§ TASK INSTRUCTIONS
Copy out the material from the line with "Viewport: 650px width, 251px" through the line with "Action: click(x=260, y=43)", both included, reproducing each line unchanged.

§ SOURCE RECORDS
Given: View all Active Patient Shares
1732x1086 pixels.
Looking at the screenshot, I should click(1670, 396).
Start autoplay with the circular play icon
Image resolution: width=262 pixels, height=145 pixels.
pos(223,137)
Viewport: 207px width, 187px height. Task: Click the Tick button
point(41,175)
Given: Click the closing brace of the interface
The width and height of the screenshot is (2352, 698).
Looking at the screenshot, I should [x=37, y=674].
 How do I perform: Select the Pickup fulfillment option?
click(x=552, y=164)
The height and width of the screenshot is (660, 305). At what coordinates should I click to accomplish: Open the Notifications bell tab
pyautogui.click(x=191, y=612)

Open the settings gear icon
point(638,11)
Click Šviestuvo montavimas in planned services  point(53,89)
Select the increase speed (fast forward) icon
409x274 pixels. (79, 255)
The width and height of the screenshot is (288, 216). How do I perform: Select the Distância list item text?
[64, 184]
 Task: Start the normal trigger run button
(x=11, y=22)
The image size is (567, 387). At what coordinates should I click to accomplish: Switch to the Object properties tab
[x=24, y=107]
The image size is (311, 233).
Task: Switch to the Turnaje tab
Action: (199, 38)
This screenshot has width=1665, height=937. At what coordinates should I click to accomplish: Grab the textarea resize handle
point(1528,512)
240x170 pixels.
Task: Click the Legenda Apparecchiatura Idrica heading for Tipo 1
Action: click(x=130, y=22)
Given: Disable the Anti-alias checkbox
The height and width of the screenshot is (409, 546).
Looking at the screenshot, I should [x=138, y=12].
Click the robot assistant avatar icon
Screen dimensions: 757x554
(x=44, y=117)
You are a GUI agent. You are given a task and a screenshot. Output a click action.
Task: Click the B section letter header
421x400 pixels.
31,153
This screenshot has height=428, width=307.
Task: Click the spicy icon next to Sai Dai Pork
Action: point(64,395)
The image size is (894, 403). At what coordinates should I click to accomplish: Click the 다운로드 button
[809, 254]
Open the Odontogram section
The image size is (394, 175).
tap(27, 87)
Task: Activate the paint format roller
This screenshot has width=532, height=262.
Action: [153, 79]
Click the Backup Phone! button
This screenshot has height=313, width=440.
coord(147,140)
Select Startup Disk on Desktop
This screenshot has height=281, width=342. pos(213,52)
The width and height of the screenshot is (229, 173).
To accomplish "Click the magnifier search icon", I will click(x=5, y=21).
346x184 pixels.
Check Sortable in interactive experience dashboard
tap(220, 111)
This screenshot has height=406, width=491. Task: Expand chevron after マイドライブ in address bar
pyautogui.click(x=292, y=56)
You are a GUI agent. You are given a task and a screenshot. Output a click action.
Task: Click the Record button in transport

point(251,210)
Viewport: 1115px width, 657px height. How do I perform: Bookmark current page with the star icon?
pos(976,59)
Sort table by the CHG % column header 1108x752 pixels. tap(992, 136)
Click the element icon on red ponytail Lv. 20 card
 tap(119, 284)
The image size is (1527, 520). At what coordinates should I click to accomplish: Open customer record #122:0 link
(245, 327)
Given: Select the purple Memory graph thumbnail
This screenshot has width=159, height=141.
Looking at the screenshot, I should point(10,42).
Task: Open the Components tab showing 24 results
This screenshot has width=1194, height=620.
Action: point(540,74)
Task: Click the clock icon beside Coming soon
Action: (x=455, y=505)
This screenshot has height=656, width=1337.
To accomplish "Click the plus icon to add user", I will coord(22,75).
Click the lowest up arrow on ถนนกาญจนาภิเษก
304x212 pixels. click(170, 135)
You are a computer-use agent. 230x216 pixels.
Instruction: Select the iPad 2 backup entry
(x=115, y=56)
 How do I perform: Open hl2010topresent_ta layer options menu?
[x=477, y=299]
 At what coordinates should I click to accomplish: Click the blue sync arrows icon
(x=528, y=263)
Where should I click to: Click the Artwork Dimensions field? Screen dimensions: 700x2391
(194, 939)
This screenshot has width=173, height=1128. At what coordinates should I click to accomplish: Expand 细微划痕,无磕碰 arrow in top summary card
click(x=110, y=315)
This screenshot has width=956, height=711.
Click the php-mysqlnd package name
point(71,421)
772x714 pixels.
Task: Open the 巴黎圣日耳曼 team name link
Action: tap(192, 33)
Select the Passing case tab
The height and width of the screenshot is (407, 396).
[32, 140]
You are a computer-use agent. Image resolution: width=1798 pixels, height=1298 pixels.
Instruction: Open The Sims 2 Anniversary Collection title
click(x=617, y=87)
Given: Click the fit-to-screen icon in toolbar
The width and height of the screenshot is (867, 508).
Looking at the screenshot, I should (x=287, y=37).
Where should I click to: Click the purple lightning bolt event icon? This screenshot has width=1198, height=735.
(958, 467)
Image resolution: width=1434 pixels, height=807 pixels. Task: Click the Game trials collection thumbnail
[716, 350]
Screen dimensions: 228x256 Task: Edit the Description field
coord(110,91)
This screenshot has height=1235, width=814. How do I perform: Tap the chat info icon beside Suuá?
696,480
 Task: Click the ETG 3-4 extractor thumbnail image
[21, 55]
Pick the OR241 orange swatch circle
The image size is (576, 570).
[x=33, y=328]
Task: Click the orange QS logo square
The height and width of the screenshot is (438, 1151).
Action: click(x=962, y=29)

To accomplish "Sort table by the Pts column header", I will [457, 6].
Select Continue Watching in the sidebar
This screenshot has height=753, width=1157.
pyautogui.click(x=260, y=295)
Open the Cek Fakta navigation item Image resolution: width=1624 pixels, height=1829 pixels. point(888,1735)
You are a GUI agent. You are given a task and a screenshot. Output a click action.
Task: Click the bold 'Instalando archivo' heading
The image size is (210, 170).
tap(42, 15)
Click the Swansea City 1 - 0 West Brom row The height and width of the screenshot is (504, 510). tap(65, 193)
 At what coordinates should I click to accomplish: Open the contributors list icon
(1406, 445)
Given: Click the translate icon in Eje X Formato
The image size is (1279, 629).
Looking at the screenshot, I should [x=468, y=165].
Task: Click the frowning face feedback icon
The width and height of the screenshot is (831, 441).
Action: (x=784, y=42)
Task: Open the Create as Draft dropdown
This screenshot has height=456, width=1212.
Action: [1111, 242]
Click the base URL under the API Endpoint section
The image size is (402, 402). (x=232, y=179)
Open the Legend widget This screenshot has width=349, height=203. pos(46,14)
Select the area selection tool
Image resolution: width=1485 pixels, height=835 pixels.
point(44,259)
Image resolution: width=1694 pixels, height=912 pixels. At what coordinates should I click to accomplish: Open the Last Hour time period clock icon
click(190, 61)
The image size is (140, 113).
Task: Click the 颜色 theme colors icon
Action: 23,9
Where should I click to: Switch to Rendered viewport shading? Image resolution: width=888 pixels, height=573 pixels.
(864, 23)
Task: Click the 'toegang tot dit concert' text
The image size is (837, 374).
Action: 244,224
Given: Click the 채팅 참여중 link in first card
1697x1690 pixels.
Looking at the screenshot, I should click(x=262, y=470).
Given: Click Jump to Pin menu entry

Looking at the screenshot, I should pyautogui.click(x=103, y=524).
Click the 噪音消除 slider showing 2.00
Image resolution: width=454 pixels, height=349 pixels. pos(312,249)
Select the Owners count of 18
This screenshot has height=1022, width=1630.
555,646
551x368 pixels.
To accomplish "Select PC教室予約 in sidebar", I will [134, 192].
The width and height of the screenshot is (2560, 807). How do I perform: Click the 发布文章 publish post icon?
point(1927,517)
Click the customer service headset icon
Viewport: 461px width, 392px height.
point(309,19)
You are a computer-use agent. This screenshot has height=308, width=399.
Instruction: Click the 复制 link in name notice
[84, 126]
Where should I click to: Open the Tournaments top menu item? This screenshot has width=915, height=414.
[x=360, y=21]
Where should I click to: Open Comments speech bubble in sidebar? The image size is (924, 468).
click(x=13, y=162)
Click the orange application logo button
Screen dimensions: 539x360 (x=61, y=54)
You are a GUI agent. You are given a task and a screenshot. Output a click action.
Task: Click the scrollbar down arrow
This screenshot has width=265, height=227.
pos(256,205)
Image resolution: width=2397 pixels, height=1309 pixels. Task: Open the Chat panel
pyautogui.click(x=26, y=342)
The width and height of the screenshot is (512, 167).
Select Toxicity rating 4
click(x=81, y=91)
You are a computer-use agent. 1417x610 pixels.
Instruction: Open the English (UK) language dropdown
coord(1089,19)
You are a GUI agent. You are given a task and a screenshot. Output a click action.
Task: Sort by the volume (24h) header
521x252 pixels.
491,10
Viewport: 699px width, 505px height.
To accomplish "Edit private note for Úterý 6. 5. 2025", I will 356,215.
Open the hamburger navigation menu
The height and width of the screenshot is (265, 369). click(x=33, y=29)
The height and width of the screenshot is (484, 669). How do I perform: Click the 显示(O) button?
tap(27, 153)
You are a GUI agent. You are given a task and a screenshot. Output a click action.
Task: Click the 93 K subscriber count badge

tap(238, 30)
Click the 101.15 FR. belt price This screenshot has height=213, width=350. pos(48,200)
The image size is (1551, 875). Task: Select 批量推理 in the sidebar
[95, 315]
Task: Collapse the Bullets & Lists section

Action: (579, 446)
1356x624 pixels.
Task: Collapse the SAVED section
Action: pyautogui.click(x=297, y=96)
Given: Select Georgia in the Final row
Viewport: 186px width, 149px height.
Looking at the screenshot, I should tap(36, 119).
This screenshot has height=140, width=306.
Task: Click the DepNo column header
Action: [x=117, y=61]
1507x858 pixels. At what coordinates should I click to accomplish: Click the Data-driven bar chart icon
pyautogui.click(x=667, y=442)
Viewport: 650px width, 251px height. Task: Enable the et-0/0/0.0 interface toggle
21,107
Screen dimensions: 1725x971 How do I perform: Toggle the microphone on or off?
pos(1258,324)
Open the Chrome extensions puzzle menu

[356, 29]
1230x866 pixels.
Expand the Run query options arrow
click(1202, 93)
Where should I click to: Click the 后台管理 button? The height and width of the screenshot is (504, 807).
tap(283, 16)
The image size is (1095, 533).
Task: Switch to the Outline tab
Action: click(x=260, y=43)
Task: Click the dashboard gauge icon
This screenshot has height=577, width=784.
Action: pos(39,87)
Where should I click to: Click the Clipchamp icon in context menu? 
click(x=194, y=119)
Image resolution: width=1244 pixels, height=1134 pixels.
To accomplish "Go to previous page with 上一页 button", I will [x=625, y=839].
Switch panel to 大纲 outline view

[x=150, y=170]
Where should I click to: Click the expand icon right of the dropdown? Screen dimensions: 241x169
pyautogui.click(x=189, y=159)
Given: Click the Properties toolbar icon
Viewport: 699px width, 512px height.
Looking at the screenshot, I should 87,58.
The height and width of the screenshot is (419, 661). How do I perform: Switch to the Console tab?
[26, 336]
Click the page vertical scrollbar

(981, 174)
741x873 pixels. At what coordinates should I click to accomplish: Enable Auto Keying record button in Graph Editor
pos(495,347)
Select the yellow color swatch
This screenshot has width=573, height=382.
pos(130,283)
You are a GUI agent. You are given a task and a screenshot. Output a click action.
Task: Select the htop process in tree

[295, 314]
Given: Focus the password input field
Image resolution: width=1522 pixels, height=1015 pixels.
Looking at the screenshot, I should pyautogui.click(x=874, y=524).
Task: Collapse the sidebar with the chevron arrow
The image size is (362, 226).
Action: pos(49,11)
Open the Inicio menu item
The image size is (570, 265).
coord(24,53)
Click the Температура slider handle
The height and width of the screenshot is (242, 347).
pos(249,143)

§ WRITTEN RESPONSE
Viewport: 650px width, 251px height. Task: Enable the et-0/0/0.0 interface toggle
21,107
Screen dimensions: 1725x971 How do I perform: Toggle the microphone on or off?
pos(1258,324)
Open the Chrome extensions puzzle menu

[356, 29]
1230x866 pixels.
Expand the Run query options arrow
click(1202, 93)
Where should I click to: Click the 后台管理 button? The height and width of the screenshot is (504, 807).
tap(283, 16)
The image size is (1095, 533).
Task: Switch to the Outline tab
Action: click(x=260, y=43)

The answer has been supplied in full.